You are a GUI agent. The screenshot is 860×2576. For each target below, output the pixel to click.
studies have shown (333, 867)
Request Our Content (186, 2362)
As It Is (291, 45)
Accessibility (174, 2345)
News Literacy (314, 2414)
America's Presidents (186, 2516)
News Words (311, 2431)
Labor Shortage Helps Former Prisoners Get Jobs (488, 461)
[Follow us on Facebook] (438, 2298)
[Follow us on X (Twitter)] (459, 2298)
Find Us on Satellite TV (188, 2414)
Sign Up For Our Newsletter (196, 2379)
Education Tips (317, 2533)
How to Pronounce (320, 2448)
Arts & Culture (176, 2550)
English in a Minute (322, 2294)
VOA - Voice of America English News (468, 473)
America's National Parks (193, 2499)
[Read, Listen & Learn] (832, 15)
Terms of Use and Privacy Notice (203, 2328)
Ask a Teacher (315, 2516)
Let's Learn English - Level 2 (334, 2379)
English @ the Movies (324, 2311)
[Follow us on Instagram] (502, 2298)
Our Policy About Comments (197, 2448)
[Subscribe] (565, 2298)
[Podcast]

· · ·

§ **Task item**
Each record is to be transcribed exactly and in full.

§ **Solution**
You are a GUI agent. The screenshot is 860×2576. For each target below, output the pixel to click.
studies have shown (333, 867)
Request Our Content (186, 2362)
As It Is (291, 45)
Accessibility (174, 2345)
News Literacy (314, 2414)
America's Presidents (186, 2516)
News Words (311, 2431)
Labor Shortage Helps Former Prisoners Get Jobs (488, 461)
[Follow us on Facebook] (438, 2298)
[Follow us on X (Twitter)] (459, 2298)
Find Us on Satellite TV (188, 2414)
Sign Up For Our Newsletter (196, 2379)
Education Tips (317, 2533)
How to Pronounce (320, 2448)
Arts & Culture (176, 2550)
English in a Minute (322, 2294)
VOA - Voice of America English News (468, 473)
America's National Parks (193, 2499)
[Read, Listen & Learn] (832, 15)
Terms of Use and Privacy Notice (203, 2328)
Ask a Teacher (315, 2516)
Let's Learn English - Level 2 (334, 2379)
English @ the Movies (324, 2311)
[Follow us on Instagram] (502, 2298)
Our Policy About Comments (197, 2448)
[Subscribe] (565, 2298)
[Podcast]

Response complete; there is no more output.